Stored data:
▬▬▬

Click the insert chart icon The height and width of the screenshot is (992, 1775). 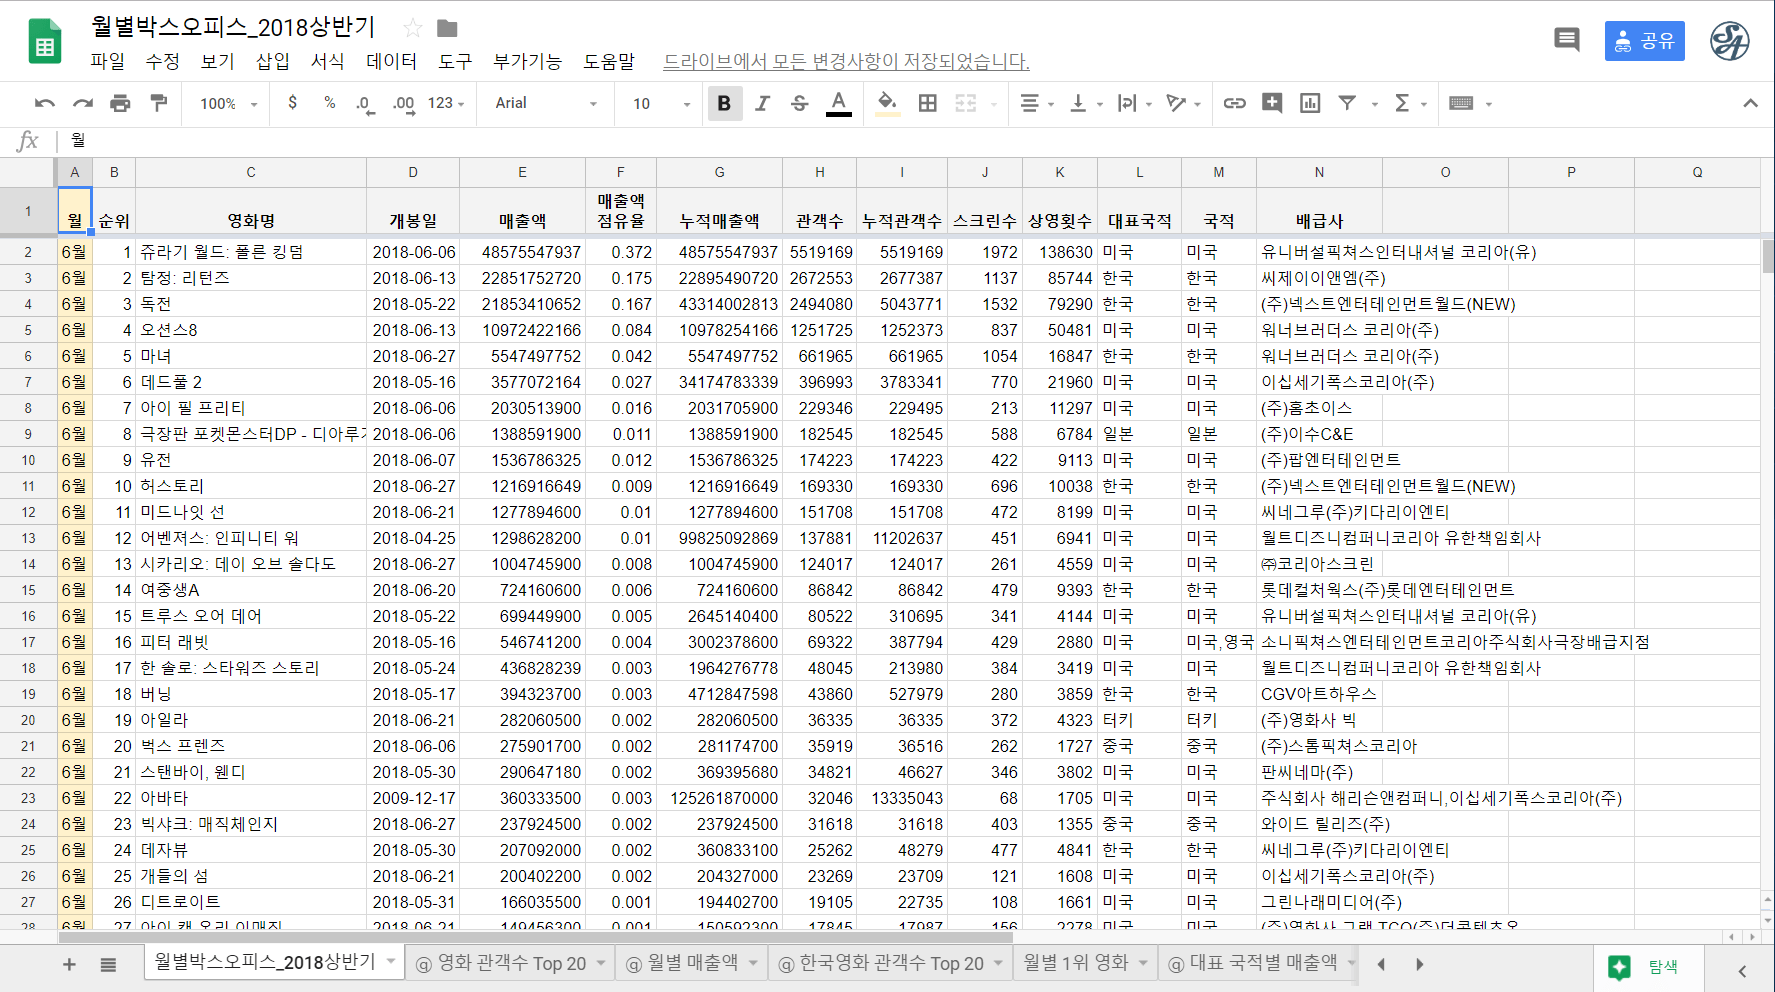pos(1309,103)
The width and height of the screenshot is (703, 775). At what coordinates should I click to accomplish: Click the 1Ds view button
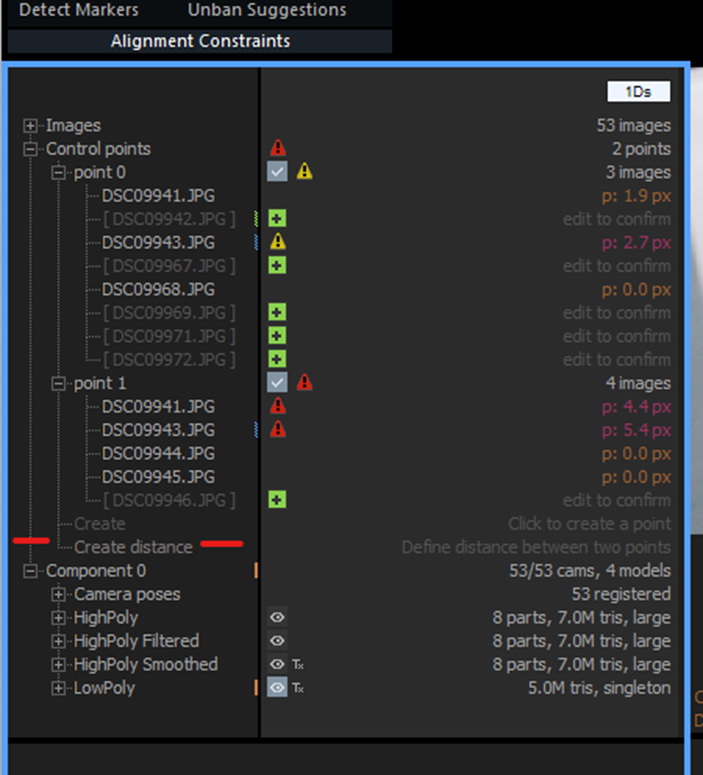click(x=638, y=91)
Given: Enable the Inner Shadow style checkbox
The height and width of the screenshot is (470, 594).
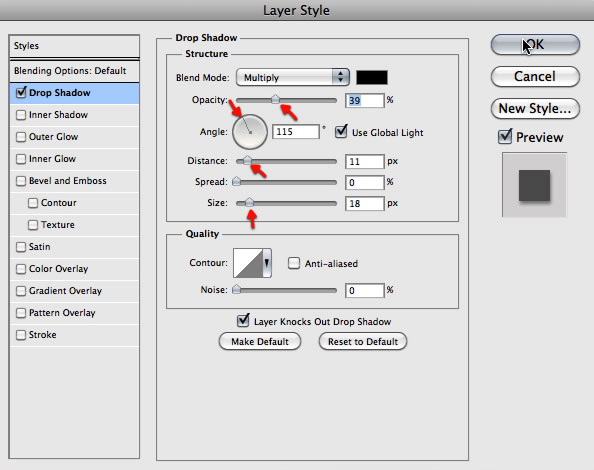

▬▬▬

▶ _What you should do_
Set down exactly the lines between the line containing "Given: Enable the Inner Shadow style checkbox" and the end of the records above, both ends included; pictures stay out.

▶ _Answer to this task_
Given: Enable the Inner Shadow style checkbox
The height and width of the screenshot is (470, 594).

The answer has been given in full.